TASK OBJECTIVE - Restate all of the data below word for word.

[Saved entries]
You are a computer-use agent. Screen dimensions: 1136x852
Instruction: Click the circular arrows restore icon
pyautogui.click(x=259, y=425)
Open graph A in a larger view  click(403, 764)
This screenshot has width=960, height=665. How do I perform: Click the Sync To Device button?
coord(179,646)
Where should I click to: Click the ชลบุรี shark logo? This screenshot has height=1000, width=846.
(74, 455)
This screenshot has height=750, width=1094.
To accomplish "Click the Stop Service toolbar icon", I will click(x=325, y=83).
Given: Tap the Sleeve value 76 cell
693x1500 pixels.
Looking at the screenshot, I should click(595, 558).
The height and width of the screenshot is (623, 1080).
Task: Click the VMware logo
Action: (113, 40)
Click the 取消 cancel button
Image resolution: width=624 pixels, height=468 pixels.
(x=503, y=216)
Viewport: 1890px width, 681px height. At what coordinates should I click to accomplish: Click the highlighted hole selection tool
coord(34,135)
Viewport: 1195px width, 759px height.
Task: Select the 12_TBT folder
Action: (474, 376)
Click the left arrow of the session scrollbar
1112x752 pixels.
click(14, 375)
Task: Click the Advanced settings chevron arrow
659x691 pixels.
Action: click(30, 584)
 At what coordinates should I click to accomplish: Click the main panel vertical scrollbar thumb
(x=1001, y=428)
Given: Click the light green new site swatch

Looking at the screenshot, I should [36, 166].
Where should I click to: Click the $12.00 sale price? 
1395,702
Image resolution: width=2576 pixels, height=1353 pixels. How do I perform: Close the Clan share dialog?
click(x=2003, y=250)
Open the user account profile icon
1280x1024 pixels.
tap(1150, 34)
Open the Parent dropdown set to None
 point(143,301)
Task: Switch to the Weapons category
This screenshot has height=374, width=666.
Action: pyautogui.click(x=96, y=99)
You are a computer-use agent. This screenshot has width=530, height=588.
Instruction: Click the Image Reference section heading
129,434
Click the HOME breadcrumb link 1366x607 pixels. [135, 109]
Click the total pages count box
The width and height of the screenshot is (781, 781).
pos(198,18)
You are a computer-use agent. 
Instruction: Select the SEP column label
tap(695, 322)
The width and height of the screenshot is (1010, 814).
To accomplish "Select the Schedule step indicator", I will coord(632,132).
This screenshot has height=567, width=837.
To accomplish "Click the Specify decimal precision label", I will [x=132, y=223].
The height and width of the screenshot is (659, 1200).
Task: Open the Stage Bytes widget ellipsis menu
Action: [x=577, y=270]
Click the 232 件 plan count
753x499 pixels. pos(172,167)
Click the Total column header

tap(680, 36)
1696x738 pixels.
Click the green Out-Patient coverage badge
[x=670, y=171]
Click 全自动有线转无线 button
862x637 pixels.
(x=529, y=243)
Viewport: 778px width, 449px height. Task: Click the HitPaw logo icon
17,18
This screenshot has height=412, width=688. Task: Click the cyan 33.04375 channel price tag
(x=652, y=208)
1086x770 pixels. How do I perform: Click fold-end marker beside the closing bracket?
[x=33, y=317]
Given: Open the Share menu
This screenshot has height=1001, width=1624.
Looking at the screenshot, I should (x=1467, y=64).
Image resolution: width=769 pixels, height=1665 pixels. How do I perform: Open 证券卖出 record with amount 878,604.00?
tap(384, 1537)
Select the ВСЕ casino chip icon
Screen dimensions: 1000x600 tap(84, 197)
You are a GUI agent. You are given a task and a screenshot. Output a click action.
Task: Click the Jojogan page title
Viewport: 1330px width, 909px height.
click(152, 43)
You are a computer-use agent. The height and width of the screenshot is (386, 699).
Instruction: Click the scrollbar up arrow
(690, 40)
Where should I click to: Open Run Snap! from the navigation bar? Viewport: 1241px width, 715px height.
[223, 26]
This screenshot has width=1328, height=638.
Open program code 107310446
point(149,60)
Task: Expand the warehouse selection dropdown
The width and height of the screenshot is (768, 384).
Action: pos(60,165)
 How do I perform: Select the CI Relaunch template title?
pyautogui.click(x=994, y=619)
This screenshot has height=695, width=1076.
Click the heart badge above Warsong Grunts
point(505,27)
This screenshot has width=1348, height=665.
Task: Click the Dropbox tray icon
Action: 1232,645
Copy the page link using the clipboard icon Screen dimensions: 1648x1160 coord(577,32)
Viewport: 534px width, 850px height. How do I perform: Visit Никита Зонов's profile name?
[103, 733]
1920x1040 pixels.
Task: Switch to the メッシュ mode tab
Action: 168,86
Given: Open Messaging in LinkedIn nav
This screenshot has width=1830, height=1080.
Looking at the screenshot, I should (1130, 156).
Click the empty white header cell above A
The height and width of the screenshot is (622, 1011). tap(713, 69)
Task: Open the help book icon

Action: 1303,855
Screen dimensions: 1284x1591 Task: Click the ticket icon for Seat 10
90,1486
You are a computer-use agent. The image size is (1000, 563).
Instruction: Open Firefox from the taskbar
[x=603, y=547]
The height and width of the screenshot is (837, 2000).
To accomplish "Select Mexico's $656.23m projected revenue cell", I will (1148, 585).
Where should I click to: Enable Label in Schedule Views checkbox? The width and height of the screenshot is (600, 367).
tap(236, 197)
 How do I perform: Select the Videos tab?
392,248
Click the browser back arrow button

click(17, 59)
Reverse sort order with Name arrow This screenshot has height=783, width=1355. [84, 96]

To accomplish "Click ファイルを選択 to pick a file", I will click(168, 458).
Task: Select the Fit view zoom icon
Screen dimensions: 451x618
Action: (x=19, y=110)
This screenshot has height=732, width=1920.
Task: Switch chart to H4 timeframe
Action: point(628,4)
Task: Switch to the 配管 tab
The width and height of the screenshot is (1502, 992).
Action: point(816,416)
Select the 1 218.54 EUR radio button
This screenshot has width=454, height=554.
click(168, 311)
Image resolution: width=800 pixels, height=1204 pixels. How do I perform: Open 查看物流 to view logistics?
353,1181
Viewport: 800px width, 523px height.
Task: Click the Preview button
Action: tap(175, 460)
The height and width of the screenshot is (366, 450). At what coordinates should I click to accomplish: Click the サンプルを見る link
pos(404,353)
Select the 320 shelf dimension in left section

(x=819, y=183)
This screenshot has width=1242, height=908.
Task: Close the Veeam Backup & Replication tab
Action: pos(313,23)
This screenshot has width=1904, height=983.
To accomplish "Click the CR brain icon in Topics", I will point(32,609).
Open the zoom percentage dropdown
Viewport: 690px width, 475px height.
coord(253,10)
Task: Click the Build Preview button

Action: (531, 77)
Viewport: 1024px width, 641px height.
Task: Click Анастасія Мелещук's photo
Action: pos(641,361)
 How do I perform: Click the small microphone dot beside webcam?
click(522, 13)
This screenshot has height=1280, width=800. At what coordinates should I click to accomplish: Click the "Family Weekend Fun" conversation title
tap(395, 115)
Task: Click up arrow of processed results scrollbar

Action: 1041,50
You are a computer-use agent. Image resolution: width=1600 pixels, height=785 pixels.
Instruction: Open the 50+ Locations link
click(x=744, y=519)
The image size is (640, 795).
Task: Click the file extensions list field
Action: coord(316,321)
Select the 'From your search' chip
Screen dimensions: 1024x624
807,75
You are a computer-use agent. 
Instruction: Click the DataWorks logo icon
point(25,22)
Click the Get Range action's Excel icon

ANSWER SECTION -
You are a computer-use agent. Screen dimensions: 1136x852
Instruction: Click the circular arrows restore icon
pyautogui.click(x=259, y=425)
Open graph A in a larger view  click(403, 764)
This screenshot has width=960, height=665. How do I perform: Click the Sync To Device button?
coord(179,646)
Where should I click to: Click the ชลบุรี shark logo? This screenshot has height=1000, width=846.
(74, 455)
This screenshot has height=750, width=1094.
To accomplish "Click the Stop Service toolbar icon", I will click(x=325, y=83).
Given: Tap the Sleeve value 76 cell
693x1500 pixels.
Looking at the screenshot, I should click(595, 558).
The height and width of the screenshot is (623, 1080).
Task: Click the VMware logo
Action: (113, 40)
Click the 取消 cancel button
Image resolution: width=624 pixels, height=468 pixels.
(x=503, y=216)
Viewport: 1890px width, 681px height. At what coordinates should I click to accomplish: Click the highlighted hole selection tool
coord(34,135)
Viewport: 1195px width, 759px height.
Task: Select the 12_TBT folder
Action: (474, 376)
Click the left arrow of the session scrollbar
1112x752 pixels.
click(14, 375)
Task: Click the Advanced settings chevron arrow
659x691 pixels.
Action: click(30, 584)
 At what coordinates should I click to accomplish: Click the main panel vertical scrollbar thumb
(x=1001, y=428)
Given: Click the light green new site swatch

Looking at the screenshot, I should [36, 166].
Where should I click to: Click the $12.00 sale price? 
1395,702
Image resolution: width=2576 pixels, height=1353 pixels. How do I perform: Close the Clan share dialog?
click(x=2003, y=250)
Open the user account profile icon
1280x1024 pixels.
tap(1150, 34)
Open the Parent dropdown set to None
 point(143,301)
Task: Switch to the Weapons category
This screenshot has height=374, width=666.
Action: pyautogui.click(x=96, y=99)
You are a computer-use agent. This screenshot has width=530, height=588.
Instruction: Click the Image Reference section heading
129,434
Click the HOME breadcrumb link 1366x607 pixels. [135, 109]
Click the total pages count box
The width and height of the screenshot is (781, 781).
pos(198,18)
You are a computer-use agent. 
Instruction: Select the SEP column label
tap(695, 322)
The width and height of the screenshot is (1010, 814).
To accomplish "Select the Schedule step indicator", I will coord(632,132).
This screenshot has height=567, width=837.
To accomplish "Click the Specify decimal precision label", I will [x=132, y=223].
The height and width of the screenshot is (659, 1200).
Task: Open the Stage Bytes widget ellipsis menu
Action: [x=577, y=270]
Click the 232 件 plan count
753x499 pixels. pos(172,167)
Click the Total column header

tap(680, 36)
1696x738 pixels.
Click the green Out-Patient coverage badge
[x=670, y=171]
Click 全自动有线转无线 button
862x637 pixels.
(x=529, y=243)
Viewport: 778px width, 449px height. Task: Click the HitPaw logo icon
17,18
This screenshot has height=412, width=688. Task: Click the cyan 33.04375 channel price tag
(x=652, y=208)
1086x770 pixels. How do I perform: Click fold-end marker beside the closing bracket?
[x=33, y=317]
Given: Open the Share menu
This screenshot has height=1001, width=1624.
Looking at the screenshot, I should (x=1467, y=64).
Image resolution: width=769 pixels, height=1665 pixels. How do I perform: Open 证券卖出 record with amount 878,604.00?
tap(384, 1537)
Select the ВСЕ casino chip icon
Screen dimensions: 1000x600 tap(84, 197)
You are a GUI agent. You are given a task and a screenshot. Output a click action.
Task: Click the Jojogan page title
Viewport: 1330px width, 909px height.
click(152, 43)
You are a computer-use agent. The height and width of the screenshot is (386, 699).
Instruction: Click the scrollbar up arrow
(690, 40)
Where should I click to: Open Run Snap! from the navigation bar? Viewport: 1241px width, 715px height.
[223, 26]
This screenshot has width=1328, height=638.
Open program code 107310446
point(149,60)
Task: Expand the warehouse selection dropdown
The width and height of the screenshot is (768, 384).
Action: pos(60,165)
 How do I perform: Select the CI Relaunch template title?
pyautogui.click(x=994, y=619)
This screenshot has height=695, width=1076.
Click the heart badge above Warsong Grunts
point(505,27)
This screenshot has width=1348, height=665.
Task: Click the Dropbox tray icon
Action: 1232,645
Copy the page link using the clipboard icon Screen dimensions: 1648x1160 coord(577,32)
Viewport: 534px width, 850px height. How do I perform: Visit Никита Зонов's profile name?
[103, 733]
1920x1040 pixels.
Task: Switch to the メッシュ mode tab
Action: 168,86
Given: Open Messaging in LinkedIn nav
This screenshot has width=1830, height=1080.
Looking at the screenshot, I should (1130, 156).
Click the empty white header cell above A
The height and width of the screenshot is (622, 1011). tap(713, 69)
Task: Open the help book icon

Action: 1303,855
Screen dimensions: 1284x1591 Task: Click the ticket icon for Seat 10
90,1486
You are a computer-use agent. The image size is (1000, 563).
Instruction: Open Firefox from the taskbar
[x=603, y=547]
The height and width of the screenshot is (837, 2000).
To accomplish "Select Mexico's $656.23m projected revenue cell", I will (1148, 585).
Where should I click to: Enable Label in Schedule Views checkbox? The width and height of the screenshot is (600, 367).
tap(236, 197)
 How do I perform: Select the Videos tab?
392,248
Click the browser back arrow button

click(17, 59)
Reverse sort order with Name arrow This screenshot has height=783, width=1355. [84, 96]

To accomplish "Click ファイルを選択 to pick a file", I will click(168, 458).
Task: Select the Fit view zoom icon
Screen dimensions: 451x618
Action: (x=19, y=110)
This screenshot has height=732, width=1920.
Task: Switch chart to H4 timeframe
Action: point(628,4)
Task: Switch to the 配管 tab
The width and height of the screenshot is (1502, 992).
Action: point(816,416)
Select the 1 218.54 EUR radio button
This screenshot has width=454, height=554.
click(168, 311)
Image resolution: width=800 pixels, height=1204 pixels. How do I perform: Open 查看物流 to view logistics?
353,1181
Viewport: 800px width, 523px height.
Task: Click the Preview button
Action: tap(175, 460)
The height and width of the screenshot is (366, 450). At what coordinates should I click to accomplish: Click the サンプルを見る link
pos(404,353)
Select the 320 shelf dimension in left section

(x=819, y=183)
This screenshot has width=1242, height=908.
Task: Close the Veeam Backup & Replication tab
Action: pos(313,23)
This screenshot has width=1904, height=983.
To accomplish "Click the CR brain icon in Topics", I will point(32,609).
Open the zoom percentage dropdown
Viewport: 690px width, 475px height.
coord(253,10)
Task: Click the Build Preview button

Action: (531, 77)
Viewport: 1024px width, 641px height.
Task: Click Анастасія Мелещук's photo
Action: pos(641,361)
 How do I perform: Click the small microphone dot beside webcam?
click(522, 13)
This screenshot has height=1280, width=800. At what coordinates should I click to accomplish: Click the "Family Weekend Fun" conversation title
tap(395, 115)
Task: Click up arrow of processed results scrollbar

Action: 1041,50
You are a computer-use agent. Image resolution: width=1600 pixels, height=785 pixels.
Instruction: Open the 50+ Locations link
click(x=744, y=519)
The image size is (640, 795).
Task: Click the file extensions list field
Action: coord(316,321)
Select the 'From your search' chip
Screen dimensions: 1024x624
807,75
You are a computer-use agent. 
Instruction: Click the DataWorks logo icon
point(25,22)
Click the Get Range action's Excel icon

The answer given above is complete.